AVG in der niederländischen Fachpresse: Die widerspenstige Praxis des nachhaltigen Rückbaus

Heijen 13 August 2019 – In dem niederländischen Fachmagazin „Duurzaam Gebouwd Magazine” sowie auf der Onlinepräsenz www.duurzaamgebouwd.nl hat der Journalist Ysbrand Visser im August 2019 einen Artikel über den Stand der Dinge im Bereich nachhaltiges Rückbauen geschrieben. Dafür interviewte er Patrick van Dinther von AVG Infra sowie Roel Hartenhof, Berater „Kosten und Verträge“ bei der Stadt Nijmegen und Tjeerd Hendriks, Berater von Behörden und Experte der Webplattform Sloopadviseurs.nl

Abbruch ist nicht wirklich ein sexy Thema und schon gar nicht immer nachhaltig. Wie beauftragt man zirkulären Rückbau und welche Margen sind noch möglich?
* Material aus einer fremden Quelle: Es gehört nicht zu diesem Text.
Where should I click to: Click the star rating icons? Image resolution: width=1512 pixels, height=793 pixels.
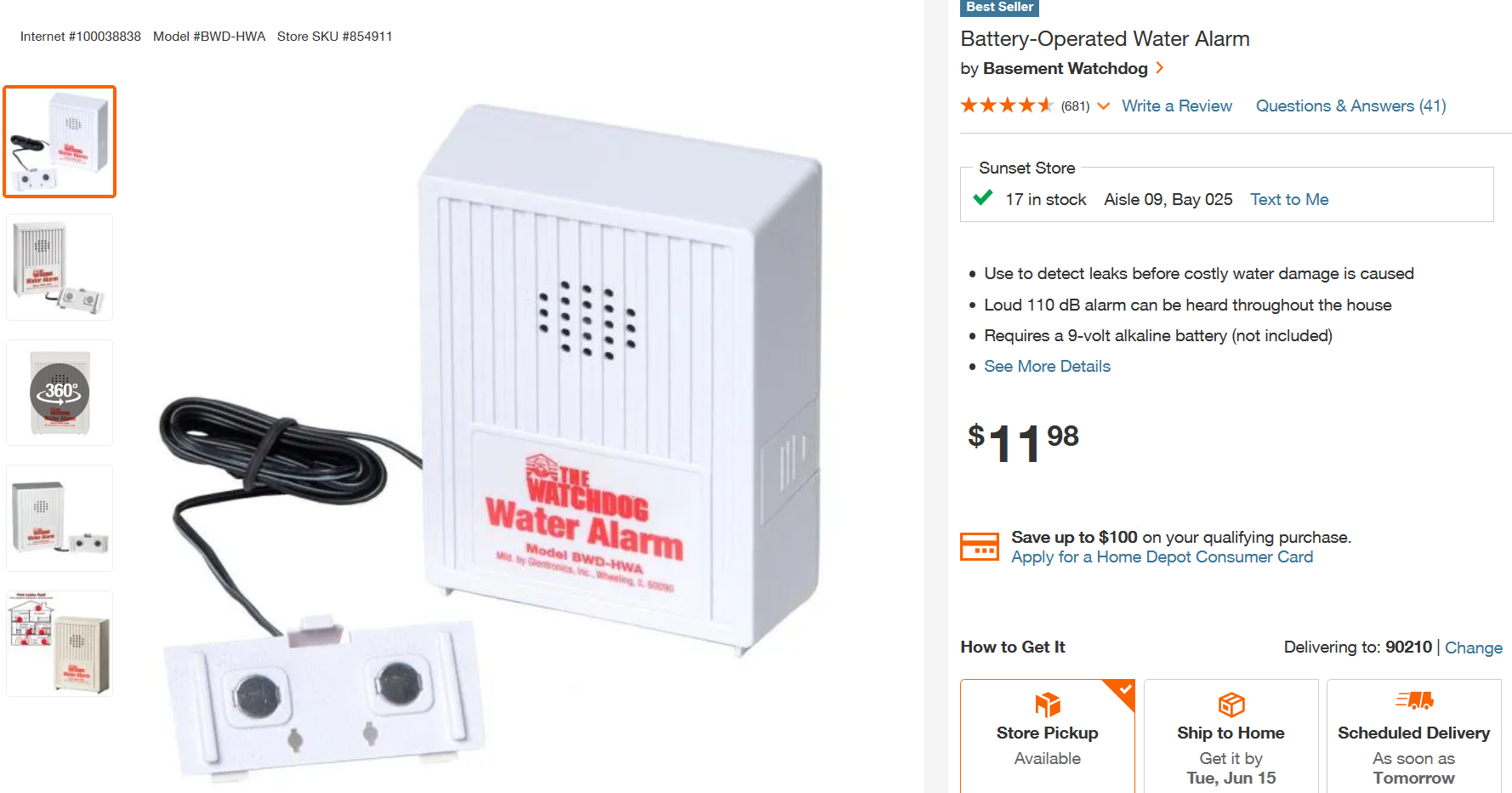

Im Gegensatz zur allgemeinen Meinung gehört die Bauindustrie zu den ersten Branchen weltweit, die in großem Umfang Recycling betrieben haben – und zwar schon seit Jahrhunderten. Jetzt, da Recycling in den vergangenen Jahren erst so richtig in Schwung gekommen ist, zeigt sich die Realität jedoch widerspenstig. Auf der einen Seite sind nur 6 bis 7 Prozent allen Abfalls nicht recyclingfähig. Auf der anderen Seite stehen wir gerade am Anfang des wirklich nachhaltigen Rückbaus, wie die Beteiligten betonen.

Rückbau in Cuijk

 
^ Patrick van Dinther von AVG Infra

AVG Infra ist ein Straßenbauunternehmen, das auch Abbrucharbeiten anbietet. Die Firma aus dem niederländischen Heijen gewann jüngst eine Ausschreibung aus der nahegelegenen Gemeinde Cuijk – und Patrick van Dinther (Betriebsleiter AVG Infra) weiß genau, warum: „Wir mussten unter anderem einschätzen, wie viel freikommendes Material wiederverwertet werden kann. Und das im eigenen Kreislauf, also zirkulär, so dass der zerkleinerte Betonschutt wiederverwendet werden konnte, entweder als Kiesersatz im Beton oder als sekundärer Rohstoff, wobei der Schotter beispielsweise als Untergrund für neue Wege verwendet wird. Je mehr Material in denselben Kreislauf eingebracht wird, desto höher ist der fiktive Wert.” Schließlich brachte AVG von den 10.000 Tonnen Bauschutt nur etwa 200 Tonnen Abfall zwecks Entsorgung zur Deponie.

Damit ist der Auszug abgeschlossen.